The NBA Met Its Future During The All-Star-Game

Josep Vernet-RieraCorrespondent IFebruary 15, 2010

In Texas everything isn't just bigger, it is the biggest.

With 108,000 people filling up the Cowboys' Stadium, the 2010 All-Star game was the eccentric dream that Mark Cuban wanted you to witness—and it just might have saved the NBA.

A game-changing event could describe the impact that the 2010 All-Star-Game has shown the world. Not only was it the basketball game with the biggest attendance ever, it was a landmark in the way that the All-Star game is being carried out.

Sure, the Slam Dunk contest sucked, again , and the other events were pretty boring for anyone who watched them on TV, but the centerpiece of the weekend was just too good to be true.

It was a defiant scenario—108,000 sounded like a big figure, too big to handle, indeed. Well, impossible is definitely nothing, when the League's best join forces to showcase their immense talent.

This is what you get when Dwight Howard, Dwyane Wade, LeBron James, Kevin Garnett, Chris Paul, and all the other stars do what they love—playing entertaining basketball.

This is what you get when somebody just thinks bigger, much bigger.

This is definitely what the NBA should try to remake year in and year out.

Everything that fans want to see from the NBA was there. The electrifying plays, the talent, and the entertainment. How good was it?

Steve Nash tells you how damn good it was:

"I felt like I was on Battlestar Galactica or something. It just felt like a huge spaceship in there...Some of those fans who were so far away from the floor, it was like they were in the greatest sports bar of all time. They had the best big screen, the beer was cold, you could hear the crowd and the action. I'm sure they had a blast, too."

And we did Steve, we did.

Pau Gasol went on to say:

"One-of-a-kind experience. Probably a once-in-a-lifetime experience for us."

He is only half-right though. If the NBA plays smart they can produce this kind of atmosphere yearly.

Up to this day, every American fan believed firmly that the Super Bowl was/is/will always be the biggest and greatest combination of sports and spectacle—well, I don't know about you, but Shakira's and Alicia Key's performances made The Who look, well, boring.

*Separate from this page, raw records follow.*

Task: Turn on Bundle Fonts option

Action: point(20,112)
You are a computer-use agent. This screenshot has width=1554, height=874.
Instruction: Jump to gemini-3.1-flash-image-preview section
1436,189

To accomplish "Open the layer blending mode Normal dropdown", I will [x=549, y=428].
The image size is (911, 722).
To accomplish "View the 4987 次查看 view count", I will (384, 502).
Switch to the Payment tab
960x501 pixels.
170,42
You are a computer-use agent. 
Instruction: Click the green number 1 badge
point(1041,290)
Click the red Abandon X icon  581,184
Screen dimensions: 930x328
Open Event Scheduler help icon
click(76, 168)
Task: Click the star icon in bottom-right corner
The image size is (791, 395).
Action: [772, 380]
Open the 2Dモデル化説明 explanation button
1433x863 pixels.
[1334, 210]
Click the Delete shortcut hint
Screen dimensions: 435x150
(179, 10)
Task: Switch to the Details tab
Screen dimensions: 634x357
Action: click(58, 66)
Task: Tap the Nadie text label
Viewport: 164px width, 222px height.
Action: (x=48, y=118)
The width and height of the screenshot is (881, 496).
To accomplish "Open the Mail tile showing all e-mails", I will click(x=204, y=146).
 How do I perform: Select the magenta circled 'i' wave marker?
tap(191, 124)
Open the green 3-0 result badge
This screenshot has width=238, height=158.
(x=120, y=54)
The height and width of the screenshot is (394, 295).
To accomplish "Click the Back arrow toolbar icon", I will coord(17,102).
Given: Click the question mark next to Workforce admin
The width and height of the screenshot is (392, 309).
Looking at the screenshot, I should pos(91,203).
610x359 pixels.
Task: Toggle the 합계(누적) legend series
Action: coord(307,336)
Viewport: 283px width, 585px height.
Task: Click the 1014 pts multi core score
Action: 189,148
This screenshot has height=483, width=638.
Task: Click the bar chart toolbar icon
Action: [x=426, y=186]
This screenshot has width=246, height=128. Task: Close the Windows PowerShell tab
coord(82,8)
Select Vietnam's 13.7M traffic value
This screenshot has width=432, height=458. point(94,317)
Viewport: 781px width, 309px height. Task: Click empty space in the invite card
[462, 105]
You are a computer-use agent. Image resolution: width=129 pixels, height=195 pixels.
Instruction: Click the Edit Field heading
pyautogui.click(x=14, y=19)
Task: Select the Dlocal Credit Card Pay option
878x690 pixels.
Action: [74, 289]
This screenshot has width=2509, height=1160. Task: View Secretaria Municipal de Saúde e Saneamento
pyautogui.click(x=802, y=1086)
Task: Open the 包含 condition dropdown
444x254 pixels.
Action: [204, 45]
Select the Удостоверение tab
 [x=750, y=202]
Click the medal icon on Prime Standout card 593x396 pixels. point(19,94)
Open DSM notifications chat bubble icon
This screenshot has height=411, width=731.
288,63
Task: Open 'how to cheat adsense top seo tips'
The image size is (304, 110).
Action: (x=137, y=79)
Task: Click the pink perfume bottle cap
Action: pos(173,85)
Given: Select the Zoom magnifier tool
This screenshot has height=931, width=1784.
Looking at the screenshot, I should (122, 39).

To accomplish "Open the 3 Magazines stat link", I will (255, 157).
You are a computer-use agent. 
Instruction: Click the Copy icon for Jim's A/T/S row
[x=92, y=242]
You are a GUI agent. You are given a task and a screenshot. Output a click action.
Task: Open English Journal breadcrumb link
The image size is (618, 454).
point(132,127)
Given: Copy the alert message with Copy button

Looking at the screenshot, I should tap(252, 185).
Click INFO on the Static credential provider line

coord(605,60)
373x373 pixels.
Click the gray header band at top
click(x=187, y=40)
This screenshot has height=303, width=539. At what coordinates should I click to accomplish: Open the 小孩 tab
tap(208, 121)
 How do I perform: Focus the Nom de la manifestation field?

Now we can believe that the All-Star has a chance of competing neck-to-neck with the Super Bowl in the near future.

Of course, for an American fan, this may sound rather ridiculous. Well, it isn't. 

With the 108,000 people who gathered in Dallas to watch the game we already know what the NBA is capable of. Would it be too greedy to think, that as long as there are domed stadiums, the NBA will continue to lure tens of thousands to the court?

After what we were showed yesterday, it isn't. Still, that is only one part of the equation for the NBA; just look at it from another angle.

The Super Bowl may have the biggest impact on television, but that impact is only being noticed in North America. Outside of the border, the Super Bowl has zero importance, and that is exactly what the NBA needs to explore.

Many stations broadcast the NBA All-Star Game and the Super-Bowl live, the difference is people actually watch the NBA's show, because basketball is alongside, football (soccer) and rugby, the only sport with a worldwide dimension.

Remember when Stern talked about expanding the NBA with a European division, featuring the continent's top sides. Well, it may sound ridiculous, and I don't believe that it will ever come true as European fans would not want that, but the truth is this game is the only American sport being played worldwide. Now the NBA only has to seize its potential and pick up the profit.

"We've got a lot of potential to be anything we want," stated Kevin Garnett. "I look forward to this game being international one day."

Maybe in ten or fifteen years from now, we will be covering All-Star Games on European or Asian stages, who knows? 

Unfortunately, the 2011 All-Star will be held at the Staples Centre in L.A.—well, they know how to give a huge party, but seeing "only" 19,000 people will be somewhat of a huge upset after this roller coaster of an All-Star Sunday. 

Nonetheless, yesterday belongs to the past. Today were back to the old topics that trouble the NBA: the huge profit loss, the new CBA, teams with empty arenas, and players pulling out guns in D.C.

However, the NBA and its fans should realize, that there is a way out, and the world just caught a glimpse of what that path looks like—and it looks very promising.